The Municipality of Tepic is one of the 20 municipalities dividing the Mexican state of Nayarit; its head city (the seat of the municipal government), the city of Tepic, is also the capital of the state.

Geography 
The municipality of Tepic is located in the center-south zone of the state of Nayarit, just at the foot of the Sierra Madre Oriental mountain range and in its transition towards the Pacific Coastal Plain. It has a territorial extension of 766 sq mi  (1983.3 km2) that represent 7.25% of the total extension of Nayarit, ranking it as the sixth most extensive municipality in the state. Its geographic coordinates are 21° 23'N - 21° 52'N and 104° 35'W - 105° 09'W and its altitude ranges from a maximum of 7,546 feet (2,300 m) to a minimum of 328 feet (100 m) above sea level.

Demography 
According to the results of the 2020 General Census of Population and Housing conducted by the National Institute of Statistics and Geography (INEGI), the municipality of Tepic has a total population of 425,924 people, of which 49.6% (211,258) are men and 50.4% (214,666) are women.

Localities 
In the municipality of Tepic there are 138 localities. List of localities with population above 1,000 include:

Politics 

The government of the municipality corresponds to the City Council which is made up of the Municipal President, a Syndic and 16 Councillors; all are elected by free, direct and secret popular vote for a period of three years, not re-eligible for the immediate period but discontinuously, and they enter to exercise their positions on September 17 of the year of their election.

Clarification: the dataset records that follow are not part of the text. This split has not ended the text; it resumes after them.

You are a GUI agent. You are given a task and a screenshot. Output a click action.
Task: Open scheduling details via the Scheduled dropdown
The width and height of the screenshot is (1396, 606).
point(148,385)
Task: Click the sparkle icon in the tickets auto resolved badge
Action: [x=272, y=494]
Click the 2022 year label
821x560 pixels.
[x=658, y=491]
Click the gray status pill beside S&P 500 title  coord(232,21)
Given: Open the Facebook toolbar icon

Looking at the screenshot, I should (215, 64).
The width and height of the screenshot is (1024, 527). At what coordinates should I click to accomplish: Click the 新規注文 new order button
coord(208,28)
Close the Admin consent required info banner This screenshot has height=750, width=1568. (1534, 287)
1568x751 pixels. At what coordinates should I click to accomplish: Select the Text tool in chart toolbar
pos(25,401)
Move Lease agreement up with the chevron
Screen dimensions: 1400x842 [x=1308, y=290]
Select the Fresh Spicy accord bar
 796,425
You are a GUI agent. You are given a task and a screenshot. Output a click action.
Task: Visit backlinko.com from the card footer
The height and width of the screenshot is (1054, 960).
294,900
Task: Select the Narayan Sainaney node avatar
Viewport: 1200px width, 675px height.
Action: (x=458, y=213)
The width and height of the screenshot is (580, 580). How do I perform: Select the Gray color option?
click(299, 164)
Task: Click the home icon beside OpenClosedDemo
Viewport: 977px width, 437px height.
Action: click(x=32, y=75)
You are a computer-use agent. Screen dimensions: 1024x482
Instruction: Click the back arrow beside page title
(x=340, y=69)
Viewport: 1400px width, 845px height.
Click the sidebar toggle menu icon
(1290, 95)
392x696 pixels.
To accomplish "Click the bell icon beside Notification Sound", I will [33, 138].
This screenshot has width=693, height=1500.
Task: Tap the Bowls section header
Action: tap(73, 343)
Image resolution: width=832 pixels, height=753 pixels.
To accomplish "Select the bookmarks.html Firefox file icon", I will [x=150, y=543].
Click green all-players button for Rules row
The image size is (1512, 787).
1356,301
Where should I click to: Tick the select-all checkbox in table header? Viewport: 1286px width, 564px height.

Legislative representation 
For the election of local deputies to the Congress of Nayarit and of federal deputies to the House of federal Deputies, the municipality of Tepic is included in the following electoral districts:
 I Electoral District Venue of Nayarit with cabecera in Tepic.
 II Electoral District Venue of Nayarit with cabecera in Tepic.
 III Electoral District Venue of Nayarit with cabecera in Tepic.
 II Electoral District Federal of Nayarit with cabecera in the city of Tepic.